[Stored data entries]

◇ ◇ ◇

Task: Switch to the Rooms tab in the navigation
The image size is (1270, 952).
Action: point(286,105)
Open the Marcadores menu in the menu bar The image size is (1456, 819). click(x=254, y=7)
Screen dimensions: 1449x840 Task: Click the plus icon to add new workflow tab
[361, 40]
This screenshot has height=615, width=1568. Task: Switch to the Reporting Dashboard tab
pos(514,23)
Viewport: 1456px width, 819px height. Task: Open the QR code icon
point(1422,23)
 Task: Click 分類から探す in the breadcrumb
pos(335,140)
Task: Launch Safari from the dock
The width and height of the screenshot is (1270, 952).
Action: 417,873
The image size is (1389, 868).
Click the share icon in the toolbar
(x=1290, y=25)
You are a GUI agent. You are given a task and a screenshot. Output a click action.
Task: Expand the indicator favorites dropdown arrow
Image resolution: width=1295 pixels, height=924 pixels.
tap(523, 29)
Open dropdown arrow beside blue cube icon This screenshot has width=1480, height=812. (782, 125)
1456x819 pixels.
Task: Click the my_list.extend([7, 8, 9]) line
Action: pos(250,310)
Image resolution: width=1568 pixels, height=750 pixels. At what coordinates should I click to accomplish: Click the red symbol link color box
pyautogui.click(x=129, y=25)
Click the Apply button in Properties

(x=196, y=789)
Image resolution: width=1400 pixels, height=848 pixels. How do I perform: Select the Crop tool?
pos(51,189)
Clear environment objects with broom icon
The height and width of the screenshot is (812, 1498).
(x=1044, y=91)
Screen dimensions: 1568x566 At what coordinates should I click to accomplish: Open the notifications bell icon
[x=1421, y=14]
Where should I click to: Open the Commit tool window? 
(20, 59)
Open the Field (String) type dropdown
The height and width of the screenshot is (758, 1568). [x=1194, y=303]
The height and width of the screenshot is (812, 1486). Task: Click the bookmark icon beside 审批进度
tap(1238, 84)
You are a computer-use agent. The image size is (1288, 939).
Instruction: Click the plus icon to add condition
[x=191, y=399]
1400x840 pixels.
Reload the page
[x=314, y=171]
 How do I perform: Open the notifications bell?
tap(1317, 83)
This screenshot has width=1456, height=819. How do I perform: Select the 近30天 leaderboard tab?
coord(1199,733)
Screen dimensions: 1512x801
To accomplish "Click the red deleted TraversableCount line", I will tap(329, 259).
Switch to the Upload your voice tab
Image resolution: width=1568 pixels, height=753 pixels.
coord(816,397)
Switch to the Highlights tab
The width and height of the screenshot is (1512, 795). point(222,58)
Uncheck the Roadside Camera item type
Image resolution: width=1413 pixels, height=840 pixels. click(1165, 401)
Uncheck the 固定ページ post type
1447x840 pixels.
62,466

◇ ◇ ◇

# WHAT IS NEEDED:
From the line that contains "This screenshot has width=1456, height=819." to the last line of the data, write out each line exactly and add nothing.

# TASK OUTPUT:
This screenshot has width=1456, height=819. How do I perform: Select the 近30天 leaderboard tab?
coord(1199,733)
Screen dimensions: 1512x801
To accomplish "Click the red deleted TraversableCount line", I will tap(329, 259).
Switch to the Upload your voice tab
Image resolution: width=1568 pixels, height=753 pixels.
coord(816,397)
Switch to the Highlights tab
The width and height of the screenshot is (1512, 795). point(222,58)
Uncheck the Roadside Camera item type
Image resolution: width=1413 pixels, height=840 pixels. click(1165, 401)
Uncheck the 固定ページ post type
1447x840 pixels.
62,466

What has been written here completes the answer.